Section 2607(3)(A) of the California Commercial Code provides that “Where a tender has been accepted … [t]he buyer must, within a reasonable time after he or she discovers or should have discovered any breach, notify the seller of breach or be barred from any remedy ….” In other words, speak up promptly or forever hold your peace! Whether or not a buyer of goods wishes to make a claim for breach of warranty, when the buyer discovers a defect, the buyer should nonetheless give the seller prompt notice of the defect.  And the notice should be in writing, of course.

When the buyer requires a performance warranty (a warranty that the goods will perform in a certain way) and a failure to perform in accordance with the specifications may not occur within four years, the buyer should negotiate for an extended period of time to report defects and a promise to cure.

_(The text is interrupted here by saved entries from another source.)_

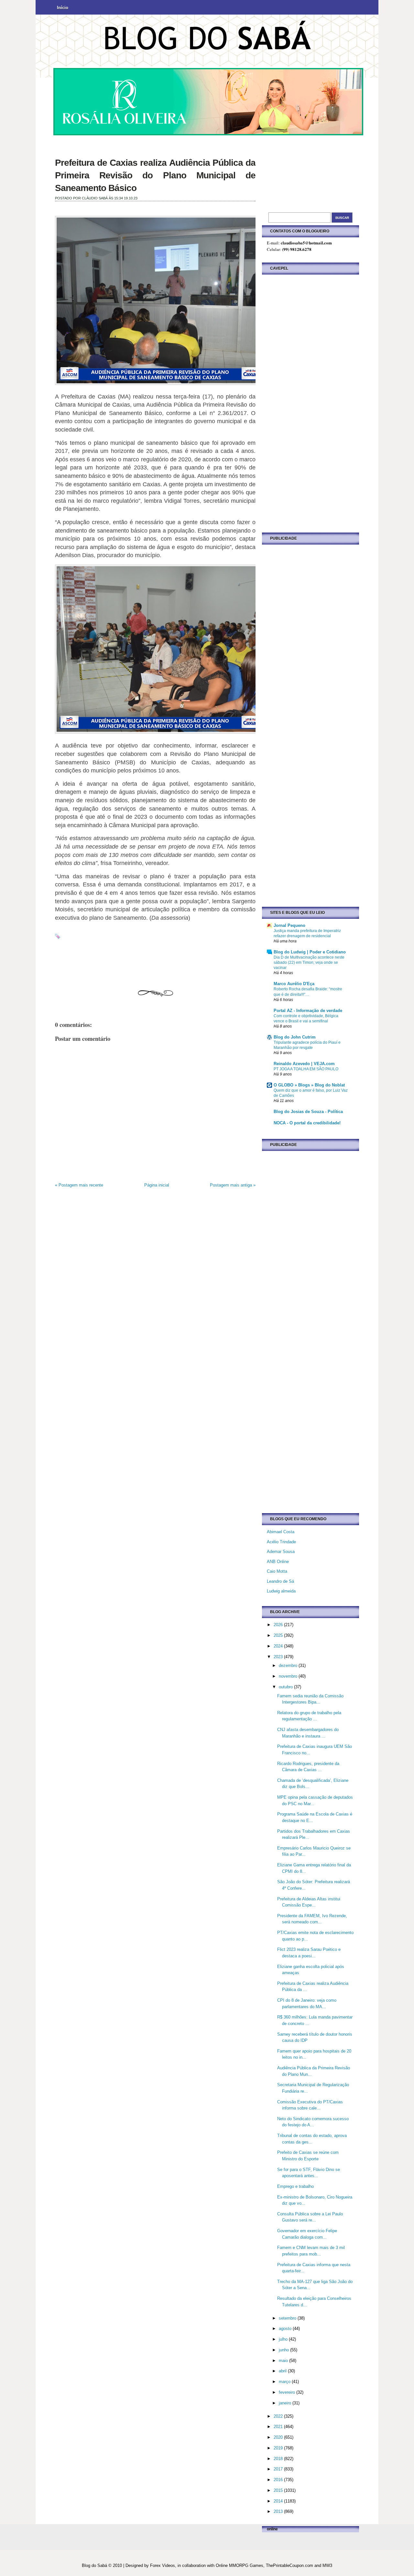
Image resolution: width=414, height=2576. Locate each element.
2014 (279, 2501)
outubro (286, 1686)
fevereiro (287, 2392)
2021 (279, 2426)
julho (284, 2339)
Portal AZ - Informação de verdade (308, 1010)
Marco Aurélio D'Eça (294, 983)
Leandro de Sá (280, 1581)
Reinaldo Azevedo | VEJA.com (304, 1063)
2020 (279, 2437)
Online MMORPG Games (239, 2565)
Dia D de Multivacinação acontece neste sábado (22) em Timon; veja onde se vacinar (309, 962)
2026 (279, 1624)
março (285, 2381)
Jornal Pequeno (289, 925)
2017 (279, 2469)
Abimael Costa (280, 1531)
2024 (279, 1646)
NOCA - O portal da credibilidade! (307, 1122)
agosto (286, 2328)
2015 (279, 2490)
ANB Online (278, 1561)
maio (284, 2360)
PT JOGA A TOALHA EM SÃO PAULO (306, 1069)
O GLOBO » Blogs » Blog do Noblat (309, 1085)
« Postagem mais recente (79, 1185)
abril (283, 2370)
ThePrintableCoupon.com (289, 2565)
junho (284, 2349)
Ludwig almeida (281, 1591)
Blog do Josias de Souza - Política (308, 1111)
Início (62, 7)
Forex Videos (162, 2565)
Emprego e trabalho (295, 2186)
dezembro (289, 1665)
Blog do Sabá (94, 2565)
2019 (279, 2448)
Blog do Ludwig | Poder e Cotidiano (310, 952)
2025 (279, 1635)
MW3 (327, 2565)
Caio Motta (277, 1571)
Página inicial (156, 1185)
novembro (289, 1676)
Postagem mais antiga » (233, 1185)
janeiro (285, 2403)
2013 (279, 2511)
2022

While some lawyers might suggest that another lesson learned is that a buyer of a business should disclaim responsibility for the seller’s prior transactions with its customers, that’s usually not practical. The better course is for the buyer of the business to negotiate a representation and warranty from the seller (and corresponding indemnity clause) that will require the seller of the business to reimburse buyer of the business for any warranty work needed to honor the seller’s warranties to the customers.